* [Instructions to follow] Reproduce, please, the line that holds "[Facebook] (1032, 1102)" and all later lines through the end of the entries below, exactly; omit pictures.

* [Data shown]
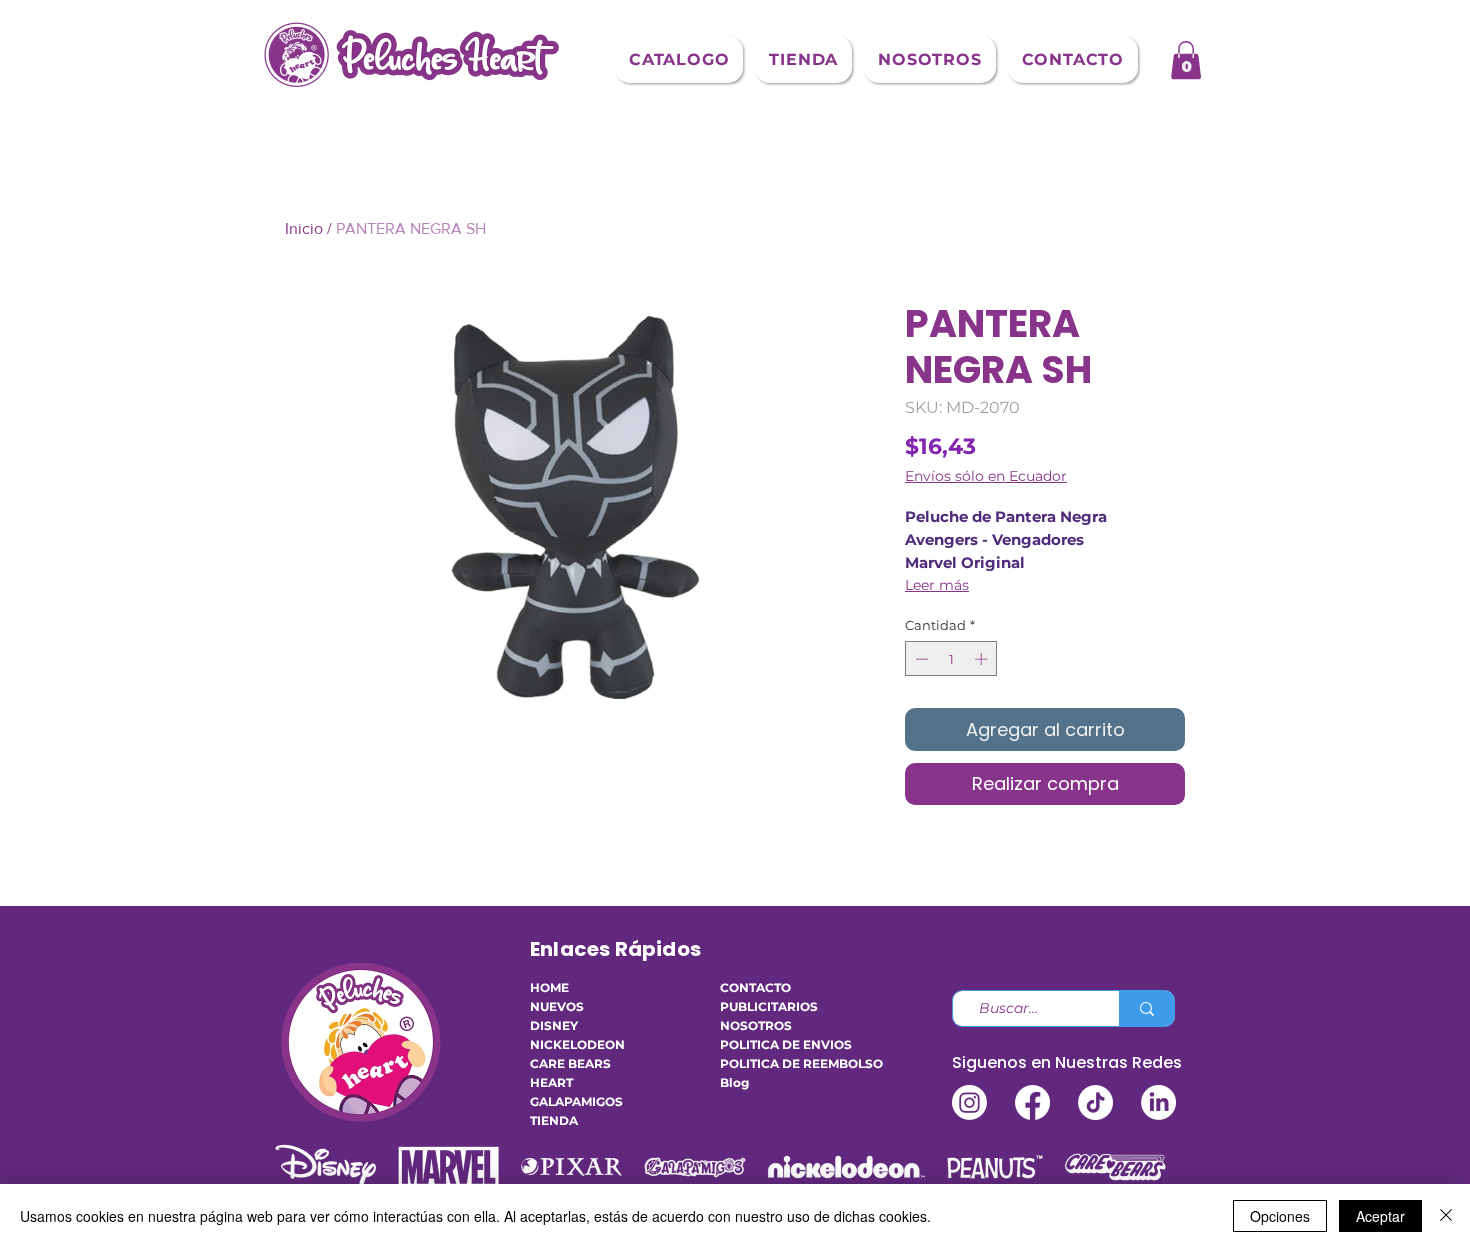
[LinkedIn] (1158, 1102)
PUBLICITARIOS (769, 1006)
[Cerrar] (1446, 1216)
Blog (734, 1082)
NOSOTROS (756, 1025)
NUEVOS (557, 1006)
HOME (549, 987)
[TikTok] (1095, 1102)
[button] (679, 59)
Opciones (1280, 1216)
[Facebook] (1032, 1102)
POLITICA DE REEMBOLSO (780, 1063)
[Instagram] (969, 1102)
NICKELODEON (577, 1044)
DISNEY (554, 1025)
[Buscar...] (1146, 1008)
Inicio (304, 228)
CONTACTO (755, 987)
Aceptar (1380, 1216)
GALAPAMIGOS (576, 1101)
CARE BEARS (570, 1063)
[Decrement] (920, 659)
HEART (551, 1082)
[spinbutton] (951, 659)
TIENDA (554, 1120)
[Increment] (983, 659)
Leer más (937, 585)
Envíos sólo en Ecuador (986, 476)
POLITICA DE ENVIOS (780, 1044)
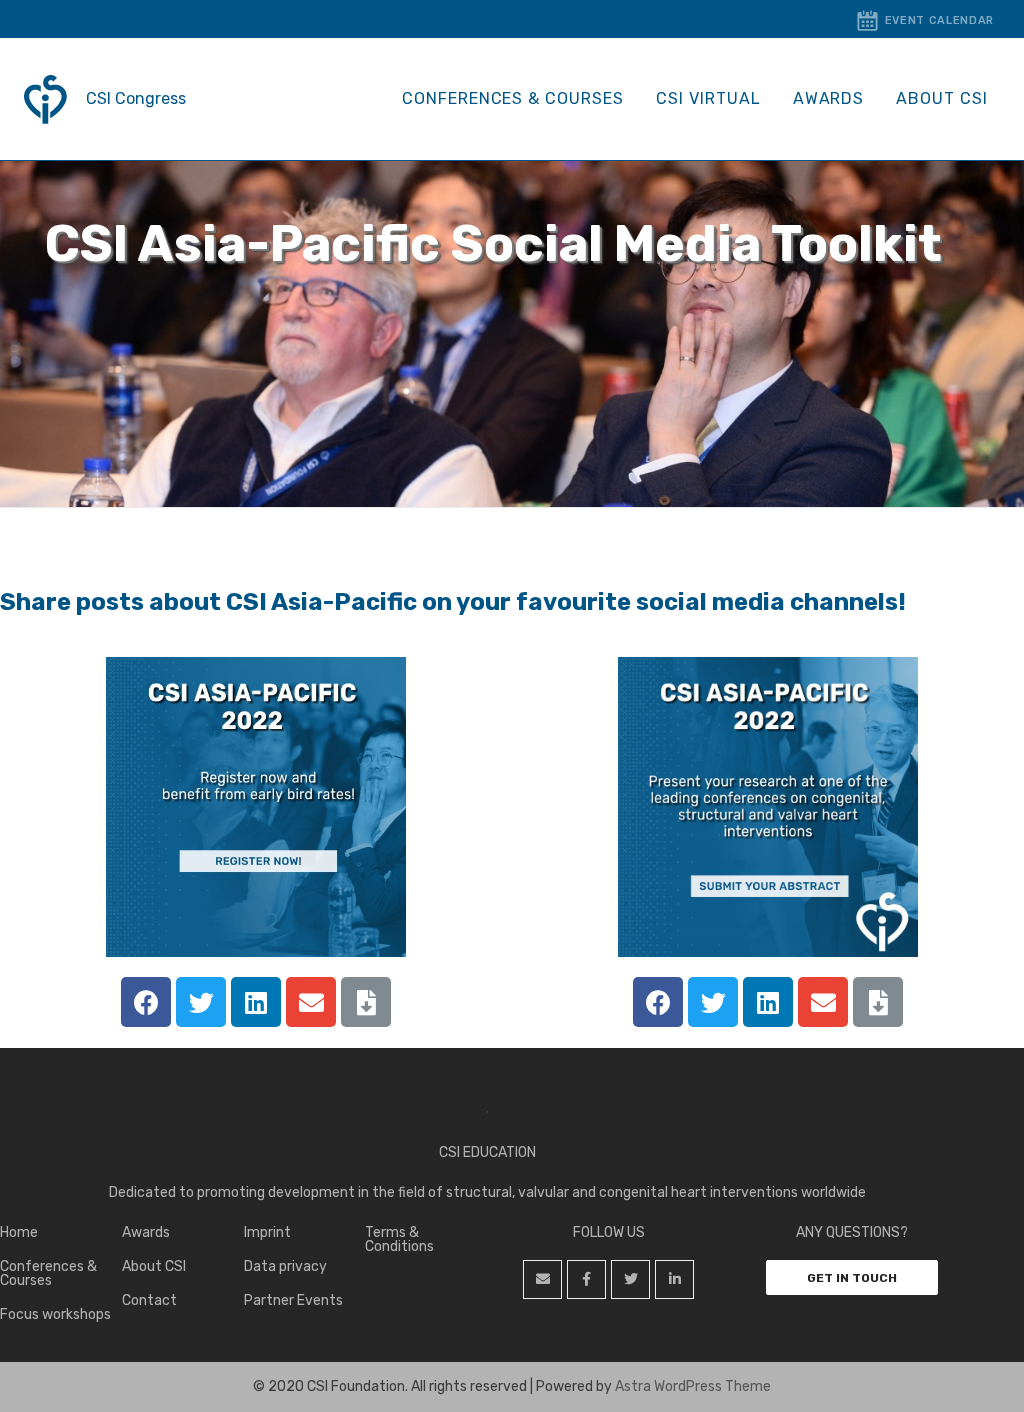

* [Answer to this exercise]
[Facebook] (1032, 1102)
POLITICA DE REEMBOLSO (780, 1063)
[Instagram] (969, 1102)
NICKELODEON (577, 1044)
DISNEY (554, 1025)
[Buscar...] (1146, 1008)
Inicio (304, 228)
CONTACTO (755, 987)
Aceptar (1380, 1216)
GALAPAMIGOS (576, 1101)
CARE BEARS (570, 1063)
[Decrement] (920, 659)
HEART (551, 1082)
[spinbutton] (951, 659)
TIENDA (554, 1120)
[Increment] (983, 659)
Leer más (937, 585)
Envíos sólo en Ecuador (986, 476)
POLITICA DE ENVIOS (780, 1044)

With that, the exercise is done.